TO BE DONE:
Copy out the stretch of entries from the line containing "Task: Open the #Eternal_Sunshine hashtag" through the line containing "Action: [x=199, y=173]", character for character.

TASK INPUTS:
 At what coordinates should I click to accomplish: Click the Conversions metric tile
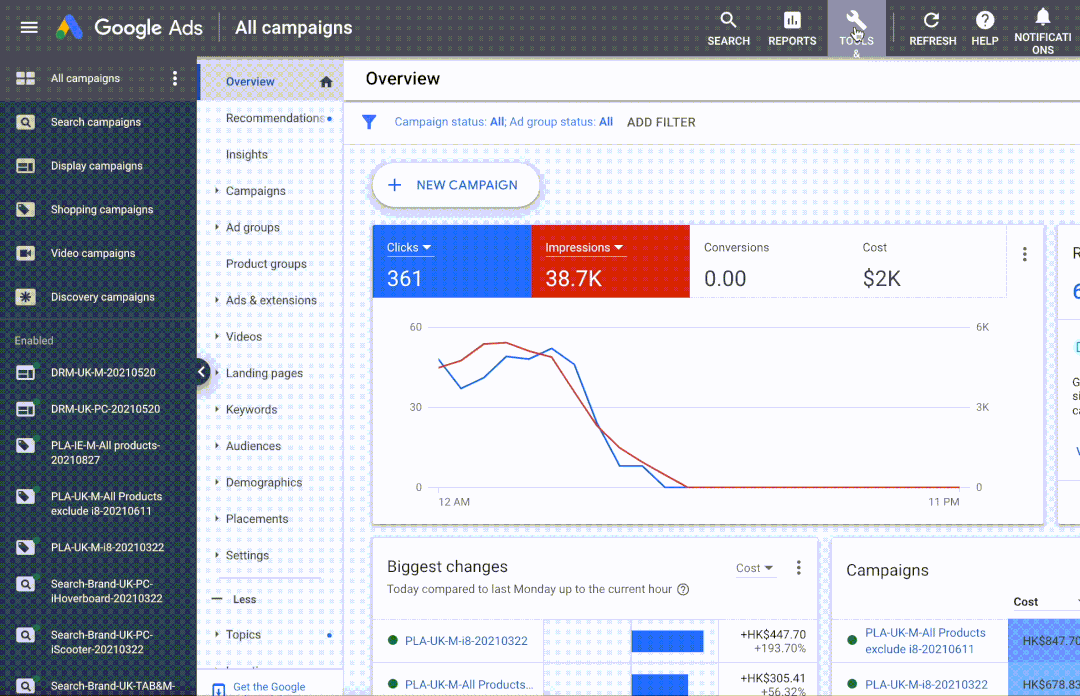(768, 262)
---
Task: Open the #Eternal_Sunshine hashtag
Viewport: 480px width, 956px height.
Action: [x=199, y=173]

REPLY TO THE EXERCISE:
Task: Open the #Eternal_Sunshine hashtag
Viewport: 480px width, 956px height.
Action: [x=199, y=173]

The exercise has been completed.